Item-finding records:
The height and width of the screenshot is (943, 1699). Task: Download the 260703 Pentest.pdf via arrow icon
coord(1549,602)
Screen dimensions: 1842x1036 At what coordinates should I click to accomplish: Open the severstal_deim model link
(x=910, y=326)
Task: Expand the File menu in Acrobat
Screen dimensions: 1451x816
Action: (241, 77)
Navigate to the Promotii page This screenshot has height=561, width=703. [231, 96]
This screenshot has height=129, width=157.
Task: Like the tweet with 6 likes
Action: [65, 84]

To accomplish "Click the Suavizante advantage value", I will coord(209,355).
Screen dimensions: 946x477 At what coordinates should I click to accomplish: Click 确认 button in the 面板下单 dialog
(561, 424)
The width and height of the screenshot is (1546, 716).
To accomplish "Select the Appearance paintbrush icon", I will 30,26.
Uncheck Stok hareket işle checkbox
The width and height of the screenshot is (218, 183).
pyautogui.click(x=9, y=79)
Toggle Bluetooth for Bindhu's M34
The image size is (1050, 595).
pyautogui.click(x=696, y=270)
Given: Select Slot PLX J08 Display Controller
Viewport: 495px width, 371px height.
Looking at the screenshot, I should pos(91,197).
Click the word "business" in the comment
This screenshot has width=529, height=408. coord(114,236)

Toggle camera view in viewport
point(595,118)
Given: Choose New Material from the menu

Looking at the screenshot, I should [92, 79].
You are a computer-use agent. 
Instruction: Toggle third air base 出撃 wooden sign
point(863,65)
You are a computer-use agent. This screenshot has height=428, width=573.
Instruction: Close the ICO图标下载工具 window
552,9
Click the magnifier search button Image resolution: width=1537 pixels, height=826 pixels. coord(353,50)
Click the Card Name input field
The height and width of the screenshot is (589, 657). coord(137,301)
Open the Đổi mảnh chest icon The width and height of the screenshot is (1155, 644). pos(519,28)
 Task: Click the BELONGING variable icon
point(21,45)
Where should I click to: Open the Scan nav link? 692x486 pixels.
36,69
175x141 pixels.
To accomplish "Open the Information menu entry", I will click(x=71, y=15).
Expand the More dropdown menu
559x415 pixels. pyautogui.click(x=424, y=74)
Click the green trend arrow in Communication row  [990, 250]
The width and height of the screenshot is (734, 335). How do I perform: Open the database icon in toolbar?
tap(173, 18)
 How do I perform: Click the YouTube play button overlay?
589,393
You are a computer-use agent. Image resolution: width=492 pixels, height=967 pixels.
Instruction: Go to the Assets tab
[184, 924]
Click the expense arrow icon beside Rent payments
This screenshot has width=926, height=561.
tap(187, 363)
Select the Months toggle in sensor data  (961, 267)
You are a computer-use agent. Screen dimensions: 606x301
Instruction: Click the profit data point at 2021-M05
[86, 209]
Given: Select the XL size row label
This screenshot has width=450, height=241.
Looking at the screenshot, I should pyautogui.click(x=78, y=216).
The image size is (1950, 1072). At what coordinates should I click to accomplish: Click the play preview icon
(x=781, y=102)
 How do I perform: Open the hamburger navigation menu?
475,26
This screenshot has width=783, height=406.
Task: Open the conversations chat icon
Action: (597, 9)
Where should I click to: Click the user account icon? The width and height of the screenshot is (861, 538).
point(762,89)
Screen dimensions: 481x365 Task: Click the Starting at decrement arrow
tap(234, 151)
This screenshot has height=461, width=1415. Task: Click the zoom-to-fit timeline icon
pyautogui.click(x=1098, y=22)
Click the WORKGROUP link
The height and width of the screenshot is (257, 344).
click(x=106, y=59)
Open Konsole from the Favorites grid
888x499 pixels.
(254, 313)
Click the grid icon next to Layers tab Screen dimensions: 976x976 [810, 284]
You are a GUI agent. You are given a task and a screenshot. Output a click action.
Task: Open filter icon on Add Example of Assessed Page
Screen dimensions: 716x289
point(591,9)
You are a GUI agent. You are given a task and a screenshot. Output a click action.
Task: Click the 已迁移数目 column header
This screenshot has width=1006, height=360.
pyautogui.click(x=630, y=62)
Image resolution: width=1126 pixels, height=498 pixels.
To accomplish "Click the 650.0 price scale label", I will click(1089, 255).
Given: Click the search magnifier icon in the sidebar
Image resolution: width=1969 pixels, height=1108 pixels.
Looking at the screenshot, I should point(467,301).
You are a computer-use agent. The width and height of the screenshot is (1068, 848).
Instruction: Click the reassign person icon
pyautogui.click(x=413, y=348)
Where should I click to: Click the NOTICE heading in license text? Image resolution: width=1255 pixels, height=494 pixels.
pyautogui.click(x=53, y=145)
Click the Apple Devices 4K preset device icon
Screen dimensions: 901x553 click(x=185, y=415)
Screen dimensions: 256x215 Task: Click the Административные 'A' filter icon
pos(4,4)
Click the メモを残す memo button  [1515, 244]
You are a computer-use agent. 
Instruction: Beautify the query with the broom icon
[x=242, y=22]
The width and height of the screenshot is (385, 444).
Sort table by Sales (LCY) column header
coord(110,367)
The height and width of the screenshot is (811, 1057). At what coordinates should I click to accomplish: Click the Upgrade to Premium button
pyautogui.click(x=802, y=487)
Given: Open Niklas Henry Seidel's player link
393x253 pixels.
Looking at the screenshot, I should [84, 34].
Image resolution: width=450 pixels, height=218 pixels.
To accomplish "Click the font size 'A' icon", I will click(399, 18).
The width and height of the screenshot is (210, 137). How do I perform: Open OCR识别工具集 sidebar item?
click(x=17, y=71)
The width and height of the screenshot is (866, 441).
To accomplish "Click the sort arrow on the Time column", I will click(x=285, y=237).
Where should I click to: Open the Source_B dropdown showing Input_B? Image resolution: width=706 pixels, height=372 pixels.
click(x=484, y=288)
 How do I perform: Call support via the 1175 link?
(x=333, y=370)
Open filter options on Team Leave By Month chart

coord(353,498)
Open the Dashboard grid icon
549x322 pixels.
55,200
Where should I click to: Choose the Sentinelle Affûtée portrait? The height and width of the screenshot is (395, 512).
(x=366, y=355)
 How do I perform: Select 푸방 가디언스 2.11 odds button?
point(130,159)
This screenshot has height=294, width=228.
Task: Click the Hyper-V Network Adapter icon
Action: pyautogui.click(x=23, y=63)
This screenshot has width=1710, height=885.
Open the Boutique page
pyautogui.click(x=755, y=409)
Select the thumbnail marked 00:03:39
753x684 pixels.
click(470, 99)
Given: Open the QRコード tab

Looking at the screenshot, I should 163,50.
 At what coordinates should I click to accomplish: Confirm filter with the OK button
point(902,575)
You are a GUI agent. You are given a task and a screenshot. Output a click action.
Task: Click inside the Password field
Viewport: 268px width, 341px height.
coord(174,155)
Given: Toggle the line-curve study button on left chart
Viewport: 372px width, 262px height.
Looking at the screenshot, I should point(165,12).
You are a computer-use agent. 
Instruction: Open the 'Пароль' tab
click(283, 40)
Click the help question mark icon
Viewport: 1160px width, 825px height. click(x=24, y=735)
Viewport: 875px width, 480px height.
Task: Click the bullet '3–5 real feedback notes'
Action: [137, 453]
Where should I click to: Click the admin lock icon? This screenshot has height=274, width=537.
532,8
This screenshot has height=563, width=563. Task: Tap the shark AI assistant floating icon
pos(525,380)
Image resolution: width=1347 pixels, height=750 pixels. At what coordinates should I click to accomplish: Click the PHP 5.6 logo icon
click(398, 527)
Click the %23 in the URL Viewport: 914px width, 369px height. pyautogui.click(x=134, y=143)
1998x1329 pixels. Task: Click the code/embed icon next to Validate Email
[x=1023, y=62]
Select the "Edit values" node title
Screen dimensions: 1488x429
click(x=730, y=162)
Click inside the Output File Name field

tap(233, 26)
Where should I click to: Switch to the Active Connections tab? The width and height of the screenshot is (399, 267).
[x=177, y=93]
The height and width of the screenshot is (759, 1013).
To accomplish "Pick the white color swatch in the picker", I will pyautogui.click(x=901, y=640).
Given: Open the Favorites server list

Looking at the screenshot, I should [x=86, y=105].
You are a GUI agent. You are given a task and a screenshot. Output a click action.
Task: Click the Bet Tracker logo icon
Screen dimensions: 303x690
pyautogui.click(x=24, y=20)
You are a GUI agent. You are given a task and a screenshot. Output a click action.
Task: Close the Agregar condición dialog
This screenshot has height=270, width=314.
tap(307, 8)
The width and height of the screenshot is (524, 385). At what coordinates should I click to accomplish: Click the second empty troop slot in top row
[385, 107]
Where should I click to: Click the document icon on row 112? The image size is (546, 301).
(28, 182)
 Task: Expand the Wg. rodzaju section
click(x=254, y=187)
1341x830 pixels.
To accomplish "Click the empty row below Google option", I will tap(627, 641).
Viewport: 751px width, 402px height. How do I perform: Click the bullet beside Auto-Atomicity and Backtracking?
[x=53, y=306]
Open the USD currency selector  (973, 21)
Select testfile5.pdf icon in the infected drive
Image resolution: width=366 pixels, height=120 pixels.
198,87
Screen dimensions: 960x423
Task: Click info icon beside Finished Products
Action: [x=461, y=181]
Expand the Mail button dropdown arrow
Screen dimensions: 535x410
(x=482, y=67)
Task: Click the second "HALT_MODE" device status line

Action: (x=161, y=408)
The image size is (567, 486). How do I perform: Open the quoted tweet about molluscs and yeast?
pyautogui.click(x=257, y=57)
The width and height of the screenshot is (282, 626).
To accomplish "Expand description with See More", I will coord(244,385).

_TASK STATEMENT_
Duplicate the records between the lines holding "Click the メモを残す" and "pyautogui.click(x=802, y=487)", inclusive.

_OUTPUT_
Click the メモを残す memo button  [1515, 244]
You are a computer-use agent. 
Instruction: Beautify the query with the broom icon
[x=242, y=22]
The width and height of the screenshot is (385, 444).
Sort table by Sales (LCY) column header
coord(110,367)
The height and width of the screenshot is (811, 1057). At what coordinates should I click to accomplish: Click the Upgrade to Premium button
pyautogui.click(x=802, y=487)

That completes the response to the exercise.